▶ **PROBLEM DETAILS**
Reproduce the data line for line, starting at its first line and ending at the line that contains "I Tredici Martedi". Include both of those lines.

====== PROVIDED INFORMATION

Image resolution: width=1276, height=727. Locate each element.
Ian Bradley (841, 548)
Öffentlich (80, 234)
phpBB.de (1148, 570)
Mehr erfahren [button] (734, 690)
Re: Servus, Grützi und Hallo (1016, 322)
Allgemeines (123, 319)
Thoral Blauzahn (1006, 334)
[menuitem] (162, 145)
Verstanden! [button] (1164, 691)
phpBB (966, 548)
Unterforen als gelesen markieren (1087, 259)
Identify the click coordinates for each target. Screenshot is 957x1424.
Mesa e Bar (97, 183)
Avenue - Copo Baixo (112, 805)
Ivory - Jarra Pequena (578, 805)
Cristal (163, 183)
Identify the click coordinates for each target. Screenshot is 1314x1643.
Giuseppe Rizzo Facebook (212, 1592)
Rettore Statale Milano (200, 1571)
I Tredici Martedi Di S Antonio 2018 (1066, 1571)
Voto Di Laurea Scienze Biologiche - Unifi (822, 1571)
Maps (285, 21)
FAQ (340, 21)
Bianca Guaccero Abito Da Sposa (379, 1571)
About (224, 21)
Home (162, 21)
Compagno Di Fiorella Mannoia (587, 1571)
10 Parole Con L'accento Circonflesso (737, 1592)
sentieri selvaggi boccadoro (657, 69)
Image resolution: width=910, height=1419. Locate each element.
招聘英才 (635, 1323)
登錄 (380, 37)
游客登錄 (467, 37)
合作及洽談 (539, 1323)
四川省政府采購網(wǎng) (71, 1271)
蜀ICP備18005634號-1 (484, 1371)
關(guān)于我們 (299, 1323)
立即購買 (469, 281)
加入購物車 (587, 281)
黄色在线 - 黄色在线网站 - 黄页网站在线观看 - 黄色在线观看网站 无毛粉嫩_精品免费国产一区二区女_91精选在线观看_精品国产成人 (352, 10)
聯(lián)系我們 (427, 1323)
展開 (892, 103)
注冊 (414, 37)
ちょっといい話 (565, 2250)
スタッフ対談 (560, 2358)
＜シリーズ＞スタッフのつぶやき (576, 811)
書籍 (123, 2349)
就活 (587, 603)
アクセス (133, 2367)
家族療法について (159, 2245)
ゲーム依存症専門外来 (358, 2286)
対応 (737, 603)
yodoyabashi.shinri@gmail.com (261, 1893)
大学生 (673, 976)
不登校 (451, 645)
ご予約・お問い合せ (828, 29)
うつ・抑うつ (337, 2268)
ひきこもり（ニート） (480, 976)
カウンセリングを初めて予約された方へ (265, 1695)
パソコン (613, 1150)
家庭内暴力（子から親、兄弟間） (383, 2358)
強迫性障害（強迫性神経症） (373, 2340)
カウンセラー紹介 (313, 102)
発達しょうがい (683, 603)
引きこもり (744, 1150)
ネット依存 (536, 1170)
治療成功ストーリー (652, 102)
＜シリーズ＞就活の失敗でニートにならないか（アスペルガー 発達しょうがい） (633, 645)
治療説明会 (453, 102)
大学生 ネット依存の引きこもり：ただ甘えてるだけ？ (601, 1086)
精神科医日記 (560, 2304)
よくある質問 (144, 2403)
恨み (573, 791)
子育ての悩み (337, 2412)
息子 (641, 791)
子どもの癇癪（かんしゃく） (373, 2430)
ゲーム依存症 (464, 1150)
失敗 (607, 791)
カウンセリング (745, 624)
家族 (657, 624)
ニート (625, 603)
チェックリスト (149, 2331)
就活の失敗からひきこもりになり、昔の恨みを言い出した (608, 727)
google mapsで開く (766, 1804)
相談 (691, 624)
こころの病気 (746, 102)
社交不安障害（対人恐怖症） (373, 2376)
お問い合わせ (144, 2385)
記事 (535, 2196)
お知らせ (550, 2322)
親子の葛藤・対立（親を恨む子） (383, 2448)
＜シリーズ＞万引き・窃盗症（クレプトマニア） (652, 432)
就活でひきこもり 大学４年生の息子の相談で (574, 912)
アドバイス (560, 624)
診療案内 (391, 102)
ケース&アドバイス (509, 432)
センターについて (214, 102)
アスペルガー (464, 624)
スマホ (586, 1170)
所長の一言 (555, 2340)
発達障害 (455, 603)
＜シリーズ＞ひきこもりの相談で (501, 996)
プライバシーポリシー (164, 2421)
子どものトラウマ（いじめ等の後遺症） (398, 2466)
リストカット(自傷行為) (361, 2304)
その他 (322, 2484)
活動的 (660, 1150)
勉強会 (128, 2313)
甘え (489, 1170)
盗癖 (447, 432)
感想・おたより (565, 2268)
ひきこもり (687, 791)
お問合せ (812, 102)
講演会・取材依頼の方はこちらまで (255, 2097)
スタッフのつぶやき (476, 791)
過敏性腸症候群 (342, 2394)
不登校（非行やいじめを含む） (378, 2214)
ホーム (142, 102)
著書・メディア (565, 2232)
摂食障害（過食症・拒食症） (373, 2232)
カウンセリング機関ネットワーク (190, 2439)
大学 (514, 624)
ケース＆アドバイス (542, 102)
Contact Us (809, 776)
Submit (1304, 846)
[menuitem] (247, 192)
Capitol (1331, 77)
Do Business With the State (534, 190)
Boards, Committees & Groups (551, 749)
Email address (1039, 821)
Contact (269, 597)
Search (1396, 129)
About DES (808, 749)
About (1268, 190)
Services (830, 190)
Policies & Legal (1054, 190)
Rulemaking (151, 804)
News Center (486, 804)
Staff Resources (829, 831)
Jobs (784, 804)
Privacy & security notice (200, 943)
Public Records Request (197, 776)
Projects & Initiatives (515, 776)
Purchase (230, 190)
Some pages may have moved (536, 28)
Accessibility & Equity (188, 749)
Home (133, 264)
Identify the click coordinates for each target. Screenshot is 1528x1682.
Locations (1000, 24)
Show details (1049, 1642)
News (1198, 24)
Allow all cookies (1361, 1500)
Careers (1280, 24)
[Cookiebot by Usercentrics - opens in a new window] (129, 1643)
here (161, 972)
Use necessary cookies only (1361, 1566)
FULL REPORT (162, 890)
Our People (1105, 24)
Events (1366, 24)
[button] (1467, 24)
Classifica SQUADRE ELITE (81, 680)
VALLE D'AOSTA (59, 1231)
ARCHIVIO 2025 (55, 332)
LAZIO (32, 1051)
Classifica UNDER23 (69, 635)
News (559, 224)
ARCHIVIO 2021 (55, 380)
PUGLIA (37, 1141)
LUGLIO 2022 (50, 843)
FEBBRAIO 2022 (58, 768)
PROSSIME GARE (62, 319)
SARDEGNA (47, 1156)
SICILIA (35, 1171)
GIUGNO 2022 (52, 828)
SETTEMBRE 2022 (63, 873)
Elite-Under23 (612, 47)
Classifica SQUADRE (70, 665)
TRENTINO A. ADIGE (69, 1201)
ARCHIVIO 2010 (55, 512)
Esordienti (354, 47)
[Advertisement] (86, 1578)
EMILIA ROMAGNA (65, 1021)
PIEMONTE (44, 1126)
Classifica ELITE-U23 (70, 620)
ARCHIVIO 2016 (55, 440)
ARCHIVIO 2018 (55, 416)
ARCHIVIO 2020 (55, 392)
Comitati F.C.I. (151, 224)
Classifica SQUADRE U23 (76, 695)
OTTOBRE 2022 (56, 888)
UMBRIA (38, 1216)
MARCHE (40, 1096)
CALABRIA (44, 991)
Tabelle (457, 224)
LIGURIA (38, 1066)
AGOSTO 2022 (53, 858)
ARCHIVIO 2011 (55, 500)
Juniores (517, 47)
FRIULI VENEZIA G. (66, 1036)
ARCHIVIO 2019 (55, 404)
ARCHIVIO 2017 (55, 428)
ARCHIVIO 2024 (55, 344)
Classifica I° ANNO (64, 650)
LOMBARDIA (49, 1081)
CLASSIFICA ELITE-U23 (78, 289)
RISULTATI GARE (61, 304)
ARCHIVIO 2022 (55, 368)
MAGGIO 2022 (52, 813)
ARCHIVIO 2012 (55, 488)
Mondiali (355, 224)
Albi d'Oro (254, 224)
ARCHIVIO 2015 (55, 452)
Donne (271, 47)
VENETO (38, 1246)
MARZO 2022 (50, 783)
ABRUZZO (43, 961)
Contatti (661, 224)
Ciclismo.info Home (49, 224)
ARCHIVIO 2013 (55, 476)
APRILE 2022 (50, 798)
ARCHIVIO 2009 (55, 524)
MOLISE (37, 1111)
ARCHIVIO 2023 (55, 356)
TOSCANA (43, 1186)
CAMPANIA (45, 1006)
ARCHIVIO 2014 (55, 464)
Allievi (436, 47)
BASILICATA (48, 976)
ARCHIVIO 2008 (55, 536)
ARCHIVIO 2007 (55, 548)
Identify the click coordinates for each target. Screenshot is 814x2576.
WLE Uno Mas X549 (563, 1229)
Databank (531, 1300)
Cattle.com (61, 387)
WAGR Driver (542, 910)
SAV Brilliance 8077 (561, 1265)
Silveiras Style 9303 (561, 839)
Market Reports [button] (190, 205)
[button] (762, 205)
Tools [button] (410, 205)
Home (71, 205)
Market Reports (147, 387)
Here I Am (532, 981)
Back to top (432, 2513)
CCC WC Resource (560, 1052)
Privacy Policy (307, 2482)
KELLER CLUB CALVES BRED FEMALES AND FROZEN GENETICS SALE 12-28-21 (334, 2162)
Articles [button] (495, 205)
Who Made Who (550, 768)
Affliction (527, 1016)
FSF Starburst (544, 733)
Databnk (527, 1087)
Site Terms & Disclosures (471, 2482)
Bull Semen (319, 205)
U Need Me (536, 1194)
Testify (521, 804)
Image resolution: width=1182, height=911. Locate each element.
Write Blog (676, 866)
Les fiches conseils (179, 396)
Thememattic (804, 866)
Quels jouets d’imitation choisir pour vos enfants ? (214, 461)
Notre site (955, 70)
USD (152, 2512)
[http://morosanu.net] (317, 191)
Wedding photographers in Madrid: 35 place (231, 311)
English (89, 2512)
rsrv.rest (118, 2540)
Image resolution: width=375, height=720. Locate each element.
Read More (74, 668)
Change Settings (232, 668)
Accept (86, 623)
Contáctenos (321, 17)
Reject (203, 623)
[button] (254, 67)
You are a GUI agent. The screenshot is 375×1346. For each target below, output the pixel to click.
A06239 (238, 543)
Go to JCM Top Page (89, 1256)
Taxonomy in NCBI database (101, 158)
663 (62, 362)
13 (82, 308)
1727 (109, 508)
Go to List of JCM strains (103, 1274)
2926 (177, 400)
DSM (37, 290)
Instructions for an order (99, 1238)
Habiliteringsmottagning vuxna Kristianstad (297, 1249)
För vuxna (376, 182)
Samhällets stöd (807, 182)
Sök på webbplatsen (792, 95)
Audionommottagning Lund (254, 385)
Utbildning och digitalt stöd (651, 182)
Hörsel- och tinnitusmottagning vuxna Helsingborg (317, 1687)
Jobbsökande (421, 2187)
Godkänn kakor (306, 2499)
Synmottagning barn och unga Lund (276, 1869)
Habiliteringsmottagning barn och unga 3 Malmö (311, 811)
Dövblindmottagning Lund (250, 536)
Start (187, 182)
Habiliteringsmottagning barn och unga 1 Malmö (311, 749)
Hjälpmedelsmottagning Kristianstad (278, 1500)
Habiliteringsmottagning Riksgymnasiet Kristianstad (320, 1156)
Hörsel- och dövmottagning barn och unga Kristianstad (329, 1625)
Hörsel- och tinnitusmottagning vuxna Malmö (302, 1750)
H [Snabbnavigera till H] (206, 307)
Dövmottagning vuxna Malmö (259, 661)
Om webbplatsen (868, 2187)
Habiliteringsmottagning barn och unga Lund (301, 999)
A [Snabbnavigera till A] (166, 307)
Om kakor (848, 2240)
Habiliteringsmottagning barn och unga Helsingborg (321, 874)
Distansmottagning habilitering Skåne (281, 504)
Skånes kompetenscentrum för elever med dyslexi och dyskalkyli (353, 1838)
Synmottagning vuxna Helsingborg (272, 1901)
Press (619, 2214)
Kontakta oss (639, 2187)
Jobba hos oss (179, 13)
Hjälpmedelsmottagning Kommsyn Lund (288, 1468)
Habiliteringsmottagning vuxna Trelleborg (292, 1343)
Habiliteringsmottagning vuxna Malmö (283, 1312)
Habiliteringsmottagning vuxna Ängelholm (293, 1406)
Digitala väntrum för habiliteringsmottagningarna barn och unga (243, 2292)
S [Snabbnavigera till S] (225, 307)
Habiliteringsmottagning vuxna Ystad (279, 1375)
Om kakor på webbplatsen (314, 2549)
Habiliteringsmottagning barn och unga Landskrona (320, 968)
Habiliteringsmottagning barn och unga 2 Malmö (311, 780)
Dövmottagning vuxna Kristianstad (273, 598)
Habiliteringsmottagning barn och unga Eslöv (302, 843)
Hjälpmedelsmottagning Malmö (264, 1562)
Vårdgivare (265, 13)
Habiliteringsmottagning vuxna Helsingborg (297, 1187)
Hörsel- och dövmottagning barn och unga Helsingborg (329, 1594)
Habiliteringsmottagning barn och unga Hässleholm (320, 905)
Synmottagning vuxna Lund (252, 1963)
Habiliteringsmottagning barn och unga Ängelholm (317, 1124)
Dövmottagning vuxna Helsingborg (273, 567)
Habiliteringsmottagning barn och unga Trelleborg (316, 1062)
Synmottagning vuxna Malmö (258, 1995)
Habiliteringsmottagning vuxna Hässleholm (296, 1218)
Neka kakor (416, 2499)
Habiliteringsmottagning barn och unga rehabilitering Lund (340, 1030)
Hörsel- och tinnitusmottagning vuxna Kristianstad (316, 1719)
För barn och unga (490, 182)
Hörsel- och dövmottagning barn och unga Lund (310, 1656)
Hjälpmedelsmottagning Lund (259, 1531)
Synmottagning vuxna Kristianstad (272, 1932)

============

▶ **TASK ANSWER**
Image resolution: width=1276, height=727. Locate each element.
Ian Bradley (841, 548)
Öffentlich (80, 234)
phpBB.de (1148, 570)
Mehr erfahren [button] (734, 690)
Re: Servus, Grützi und Hallo (1016, 322)
Allgemeines (123, 319)
Thoral Blauzahn (1006, 334)
[menuitem] (162, 145)
Verstanden! [button] (1164, 691)
phpBB (966, 548)
Unterforen als gelesen markieren (1087, 259)
Identify the click coordinates for each target. Screenshot is 957x1424.
Mesa e Bar (97, 183)
Avenue - Copo Baixo (112, 805)
Ivory - Jarra Pequena (578, 805)
Cristal (163, 183)
Identify the click coordinates for each target. Screenshot is 1314x1643.
Giuseppe Rizzo Facebook (212, 1592)
Rettore Statale Milano (200, 1571)
I Tredici Martedi Di S Antonio 2018 (1066, 1571)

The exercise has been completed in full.